Le Tribunal des activités économiques de Paris, dans un jugement du 12 décembre 2025, s’est prononcé sur une exception d’incompétence territoriale. Une société locataire de matériel avait cessé ses paiements après la cession du contrat par le loueur initial à un cessionnaire. Le cessionnaire a assigné la locataire devant le tribunal de Paris, siège de cette dernière. La locataire a soulevé in limine litis une exception d’incompétence au profit du tribunal de commerce de Saint-Étienne, invoquant la clause attributive de juridiction du contrat initial. La question de droit portait sur la possibilité pour le bénéficiaire d’une clause attributive de compétence d’y renoncer unilatéralement. Le tribunal a retenu sa compétence, renvoyant l’affaire au fond.
La renonciation unilatérale à une clause attributive de compétence par son bénéficiaire exclusif.
Le tribunal rappelle le principe selon lequel la partie au bénéfice de laquelle une clause a été stipulée peut y renoncer. Il affirme que « l’appréciation du point de savoir si la clause a été stipulée dans l’intérêt exclusif de l’une des parties ou dans l’intérêt commun relève du pouvoir souverain du juge du fond ». En l’espèce, la clause désigne le tribunal du siège du loueur d’origine, ce qui la place dans l’intérêt exclusif de ce dernier et de son cessionnaire. Le juge souverain constate que la locataire, dont le siège est à Paris, n’avait aucun intérêt à être attirée à Saint-Étienne, ce qui confirme le caractère exclusif de la stipulation. La valeur de cette solution est de préserver la liberté du bénéficiaire de la clause, conformément à une jurisprudence constante. Sa portée est de limiter l’effet contraignant des clauses attributives aux seules situations d’intérêt commun des parties.

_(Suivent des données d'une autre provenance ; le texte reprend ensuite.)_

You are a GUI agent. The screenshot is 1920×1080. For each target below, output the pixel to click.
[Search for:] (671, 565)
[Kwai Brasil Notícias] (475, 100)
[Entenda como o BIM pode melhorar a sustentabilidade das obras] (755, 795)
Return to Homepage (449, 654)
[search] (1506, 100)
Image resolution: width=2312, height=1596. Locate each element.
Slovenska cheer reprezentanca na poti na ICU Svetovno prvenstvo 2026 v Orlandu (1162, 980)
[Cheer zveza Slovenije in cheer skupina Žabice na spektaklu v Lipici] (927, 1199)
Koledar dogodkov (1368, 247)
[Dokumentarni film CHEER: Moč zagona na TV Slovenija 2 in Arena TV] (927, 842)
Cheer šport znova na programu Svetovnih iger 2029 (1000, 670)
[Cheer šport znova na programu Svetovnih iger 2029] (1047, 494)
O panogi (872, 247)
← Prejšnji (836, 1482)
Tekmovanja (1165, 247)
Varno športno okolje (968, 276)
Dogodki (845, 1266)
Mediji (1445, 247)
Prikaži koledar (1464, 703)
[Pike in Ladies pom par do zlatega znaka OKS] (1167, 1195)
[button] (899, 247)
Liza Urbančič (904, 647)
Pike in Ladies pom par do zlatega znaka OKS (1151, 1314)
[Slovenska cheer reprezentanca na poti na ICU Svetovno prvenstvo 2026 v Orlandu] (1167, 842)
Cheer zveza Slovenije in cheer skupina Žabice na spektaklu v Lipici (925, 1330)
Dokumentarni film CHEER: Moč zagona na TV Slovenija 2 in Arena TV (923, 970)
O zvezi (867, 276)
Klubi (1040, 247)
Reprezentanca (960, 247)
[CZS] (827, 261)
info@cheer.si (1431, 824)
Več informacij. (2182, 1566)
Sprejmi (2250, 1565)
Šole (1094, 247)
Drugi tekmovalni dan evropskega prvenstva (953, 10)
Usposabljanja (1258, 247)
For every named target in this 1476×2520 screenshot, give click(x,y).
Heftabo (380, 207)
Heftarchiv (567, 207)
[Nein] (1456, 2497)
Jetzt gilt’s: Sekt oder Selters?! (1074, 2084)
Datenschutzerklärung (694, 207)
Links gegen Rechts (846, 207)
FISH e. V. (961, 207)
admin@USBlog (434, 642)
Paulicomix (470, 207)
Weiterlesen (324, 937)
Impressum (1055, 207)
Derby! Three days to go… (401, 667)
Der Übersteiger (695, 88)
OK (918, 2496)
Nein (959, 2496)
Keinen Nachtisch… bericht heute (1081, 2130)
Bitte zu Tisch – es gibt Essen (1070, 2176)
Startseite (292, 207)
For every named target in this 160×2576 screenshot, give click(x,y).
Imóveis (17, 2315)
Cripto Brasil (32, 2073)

Le rejet de l’exception d’incompétence et le renvoi au fond.
Le tribunal applique le droit commun de la compétence territoriale après avoir écarté la clause litigieuse. Il retient que « c’est à bon droit que LOCAM a choisi de renoncer à l’application de la clause et a fait application des dispositions de droit commun ». La juridiction compétente est celle du lieu où demeure le défendeur, conformément à l’article 42 du code de procédure civile. Le tribunal de Paris, siège de la locataire, est donc déclaré compétent. Cette décision a pour sens de privilégier la protection du défendeur, en lui évitant un éloignement géographique coûteux. Sa portée est double : elle écarte la clause pour le litige en cours et renvoie l’affaire pour un examen au fond sur les demandes de paiement du cessionnaire.